It is the largest teacher-training event of all time, the ripples of which are still being felt in classrooms around the world. Now that we can re-watch over 400+ sessions on Summit Central, it is important that we pay attention to the motifs and patterns that begin to stand out. There is one in particular that permeates every session regardless of topic. Reflection. A mighty challenge during these turbulent times, but this makes it all the more crucial in our personal lives and in our practice.
Thus, it is vital that we at Osiris Educational and the World Ed Summit Team contemplate on the history made that we were all witness to during WES 2021, and on the unseen months of work that preceded and resulted in it. What follows are my thoughts from the inception of the idea in the Autumn of 2020 through to now as we prepare to launch the World Education Summit 2022.

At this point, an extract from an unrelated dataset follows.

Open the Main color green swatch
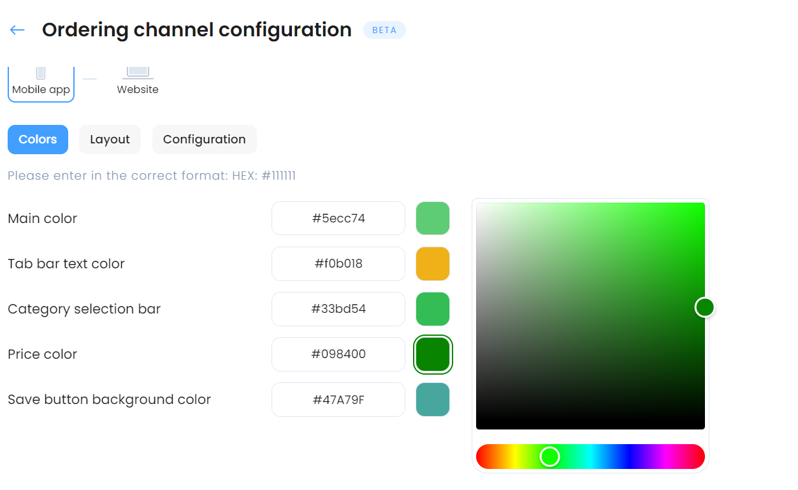This screenshot has height=490, width=798. point(433,219)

Reflection 1: The Power of Collective Efficacy is most evident in crisis
It started out as a far more modest enterprise than what it would become. Our free online webinars were proving to be a useful tonic for many in the industry that had lost out on valuable professional development during the pandemic (they still are!), but the impact was local for a problem that was (and still is) global. The Osiris team alongside Professor John Hattie were quick to recognise that more needed to be done, and thus the Summit was born.
I was drafted into the team to liaise with school leaders around the world for their ideas and to create online profiles for a few world-class presenters, as normal for a conference. This ‘few’ quickly became 20, then 50 then 100, exponentially creating an unparalleled web of expertise that stretched from corner to corner of the education world.
In the space of the month of November, WES 2021 had become a unique phenomenon, an almost complete collection of education’s finest minds. This was solely as a result of a completely unified collective efficacy and effort from a team of like-minded individuals who fully believed in the end goal.
This same collective belief of purpose was evident in every school leader I conversed with from the cold hills of Ulaanbaatar, Mongolia and the sunny, palm tree skies of San Salvador, to the suddenly deadly streets of Rangoon, Myanmar. The education world has responded to the trials of the last year and a half by becoming more united, goal-focused and wellbeing centred.
Time and time again I was inspired by stories of entire teams of educators of one mind, going beyond the call of duty in the midst of crisis to ensure that their students and schools thrived despite it all. Many other parts of our world would do well to follow the example that global education continues to set.
Reflection 2: The Live-Event
‘You cannot replace the thrill of an in-person conference with a virtual summit’ was a doubt in my mind that the live event quickly dispelled. Yes, you miss out on the travel and the buzz of an inspired room, but this was all paltry in comparison to the seemingly endless variety of choices, truly an all-you-can-eat buffet of pedagogical brilliance.
This was made even more significant by the level of interaction that any attendee could have with the presenter they were watching, or indeed with other viewers. I saw many debates amongst teachers and leaders in chat boxes, as well as personal disagreements and questions noted and answered by presenters during their sessions. I doubt a live event would give such opportunities for organic conversation to absolutely everyone in attendance.
As a host of the Inspirational Teaching and High Impact Learning Stages, I was very privileged to have discussions with educationalists at the very cutting edge of theory and practice. From novel ways to empathise with and study historical figures whilst empowering young girls, to innovative escapism from the four walls of online learning, to spontaneous in-depth discussions about cricket with John Hattie when he unexpectedly dropped into one of our many networking break-out rooms. Each presenter I interviewed had the same passion for learning outcomes and wellbeing as the teachers and leaders from my work before the summit. We are truly an industry defined by vocation, and I guarantee that in every session you see on Summit Central, that vocation shines through.
Reflection 3: Looking Toward WES 2022
Now that schools are back, I’ll be joining the vast majority of other summit attendees in the perusal of the countless hours of educational content until WES 2022, which we begin the launch of on the 6th of September.
What challenges will the re-opening of our societies bring up in our classrooms and schools? How can we better prepare teachers and leaders for a future of education that looks more and more digital? Will next year’s summit take on a hybrid style of online and in-person presentation, akin to school practice around the world?
There is only one certainty, WES 2021 was only the beginning. We are a global community of teachers and learners united by a common cause, and this year and this summit have brought timely reminders of this. The World Education Summit 2022 will be bigger, more innovative and push further still forward the frontiers of learning. I hope to see you there next March 21st-24th.